[DFAJumpThreading] Rewrite the way paths are enumerated (#96127)
I tried to add a limit to number of blocks visited in the paths()
function but even with a very high limit the transformation coverage was
being reduced.
After looking at the code it seemed that the function was trying to
create paths of the form
`SwitchBB...DeterminatorBB...SwitchPredecessor`. This is inefficient
because a lot of nodes in those paths (nodes before DeterminatorBB)
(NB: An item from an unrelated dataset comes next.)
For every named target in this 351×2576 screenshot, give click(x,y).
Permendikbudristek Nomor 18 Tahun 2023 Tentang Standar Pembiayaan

would be irrelevant to the optimization. We only care about paths of the
form `DeterminatorBB_Pred DeterminatorBB...SwitchBB`. This weeds out a
lot of visited nodes.
In this patch I have added a hard limit to the number of nodes visited
and changed the algorithm for path calculation. Primarily I am
traversing the use-def chain for the PHI nodes that define the state. If
we have a hole in the use-def chain (no immediate predecessors) then I
call the paths() function.
I also had to the change the select instruction unfolding code to insert
redundant one input PHIs to allow the use of the use-def chain in
calculating the paths.
The test suite coverage with this patch (including a limit on nodes
visited) is as follows:
Geomean diff:
dfa-jump-threading.NumTransforms: +13.4%
dfa-jump-threading.NumCloned: +34.1%
dfa-jump-threading.NumPaths: -80.7%
Compile time effect vs baseline (pass enabled by default) is mostly
positive:
https://llvm-compile-time-tracker.com/compare.php?from=ad8705fda25f64dcfeb6264ac4d6bac36bee91ab&to=5a3af6ce7e852f0736f706b4a8663efad5bce6ea&stat=instructions:u
Change-Id: I0fba9e0f8aa079706f633089a8ccd4ecf57547ed